Return every line of the material below that contains the string "profile".

Text and element pointing records:
▼▼▼
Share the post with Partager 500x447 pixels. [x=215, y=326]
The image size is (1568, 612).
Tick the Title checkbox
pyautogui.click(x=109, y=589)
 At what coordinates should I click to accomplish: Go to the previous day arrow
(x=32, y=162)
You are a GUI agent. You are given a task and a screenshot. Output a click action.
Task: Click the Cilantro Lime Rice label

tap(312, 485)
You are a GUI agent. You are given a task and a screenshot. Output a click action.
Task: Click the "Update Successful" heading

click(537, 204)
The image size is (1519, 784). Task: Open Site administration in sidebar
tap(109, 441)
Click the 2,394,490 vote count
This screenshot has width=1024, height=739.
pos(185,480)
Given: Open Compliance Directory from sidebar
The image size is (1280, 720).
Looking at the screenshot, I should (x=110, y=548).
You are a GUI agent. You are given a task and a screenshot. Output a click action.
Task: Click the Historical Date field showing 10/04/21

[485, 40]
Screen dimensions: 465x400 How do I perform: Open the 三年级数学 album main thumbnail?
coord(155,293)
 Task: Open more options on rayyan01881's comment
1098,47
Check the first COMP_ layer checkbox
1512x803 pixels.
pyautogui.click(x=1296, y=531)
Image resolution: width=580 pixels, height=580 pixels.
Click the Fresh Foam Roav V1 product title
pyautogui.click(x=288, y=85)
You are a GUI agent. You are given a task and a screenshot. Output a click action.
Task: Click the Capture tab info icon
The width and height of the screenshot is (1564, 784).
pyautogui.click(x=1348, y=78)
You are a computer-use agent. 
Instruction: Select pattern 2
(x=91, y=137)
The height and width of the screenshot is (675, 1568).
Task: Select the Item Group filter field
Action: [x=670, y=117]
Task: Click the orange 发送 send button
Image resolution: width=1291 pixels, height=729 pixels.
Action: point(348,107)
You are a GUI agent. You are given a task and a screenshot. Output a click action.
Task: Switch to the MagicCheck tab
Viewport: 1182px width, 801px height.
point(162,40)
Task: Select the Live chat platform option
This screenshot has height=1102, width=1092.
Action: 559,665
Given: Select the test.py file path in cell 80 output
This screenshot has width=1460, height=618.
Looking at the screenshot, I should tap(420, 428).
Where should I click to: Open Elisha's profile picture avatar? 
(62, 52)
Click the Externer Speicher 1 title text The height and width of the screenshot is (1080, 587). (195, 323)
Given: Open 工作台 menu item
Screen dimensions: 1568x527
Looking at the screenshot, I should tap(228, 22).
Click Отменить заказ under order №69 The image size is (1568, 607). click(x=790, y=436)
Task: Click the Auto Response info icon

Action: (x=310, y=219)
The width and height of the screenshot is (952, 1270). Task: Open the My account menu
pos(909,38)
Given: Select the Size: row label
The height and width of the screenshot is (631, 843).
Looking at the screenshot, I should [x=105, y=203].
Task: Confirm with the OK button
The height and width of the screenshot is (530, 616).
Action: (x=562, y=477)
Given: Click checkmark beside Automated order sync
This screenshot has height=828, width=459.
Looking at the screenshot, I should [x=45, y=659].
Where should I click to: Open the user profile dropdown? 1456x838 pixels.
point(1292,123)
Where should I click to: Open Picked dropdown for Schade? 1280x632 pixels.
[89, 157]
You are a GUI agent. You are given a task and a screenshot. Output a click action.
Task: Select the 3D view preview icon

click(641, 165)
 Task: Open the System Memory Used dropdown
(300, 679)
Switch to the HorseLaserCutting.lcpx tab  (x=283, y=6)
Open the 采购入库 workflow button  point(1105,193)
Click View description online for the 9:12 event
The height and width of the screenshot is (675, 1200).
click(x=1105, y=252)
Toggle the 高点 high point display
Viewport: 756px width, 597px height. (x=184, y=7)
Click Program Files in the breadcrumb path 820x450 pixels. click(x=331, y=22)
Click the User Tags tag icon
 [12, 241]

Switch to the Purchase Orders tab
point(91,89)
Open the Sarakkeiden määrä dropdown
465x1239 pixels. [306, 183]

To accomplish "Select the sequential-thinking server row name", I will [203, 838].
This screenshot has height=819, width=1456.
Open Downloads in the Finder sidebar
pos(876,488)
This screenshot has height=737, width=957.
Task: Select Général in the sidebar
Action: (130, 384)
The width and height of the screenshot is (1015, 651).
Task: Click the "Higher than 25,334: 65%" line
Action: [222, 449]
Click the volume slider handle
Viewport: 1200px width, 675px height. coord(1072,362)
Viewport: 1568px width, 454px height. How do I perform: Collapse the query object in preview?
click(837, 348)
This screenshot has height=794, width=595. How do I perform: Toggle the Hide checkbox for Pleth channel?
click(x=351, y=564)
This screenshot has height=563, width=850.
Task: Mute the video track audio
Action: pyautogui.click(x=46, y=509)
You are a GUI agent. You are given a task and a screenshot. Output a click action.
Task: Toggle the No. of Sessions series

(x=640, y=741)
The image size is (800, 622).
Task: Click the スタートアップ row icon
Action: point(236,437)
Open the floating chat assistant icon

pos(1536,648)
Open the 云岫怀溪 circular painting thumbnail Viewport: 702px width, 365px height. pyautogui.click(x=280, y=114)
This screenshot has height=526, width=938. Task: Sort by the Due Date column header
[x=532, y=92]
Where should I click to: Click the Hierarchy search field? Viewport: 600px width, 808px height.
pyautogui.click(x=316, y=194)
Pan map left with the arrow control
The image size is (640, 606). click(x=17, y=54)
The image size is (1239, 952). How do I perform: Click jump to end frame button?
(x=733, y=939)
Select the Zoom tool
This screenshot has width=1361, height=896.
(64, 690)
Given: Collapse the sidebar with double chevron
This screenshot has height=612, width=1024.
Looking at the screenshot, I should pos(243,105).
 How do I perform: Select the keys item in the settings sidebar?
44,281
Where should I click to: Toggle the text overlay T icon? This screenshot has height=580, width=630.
▲▲▲
- **Expected answer**
Where should I click to: Open Elisha's profile picture avatar? 
Where should I click to: Open the user profile dropdown? 1456x838 pixels.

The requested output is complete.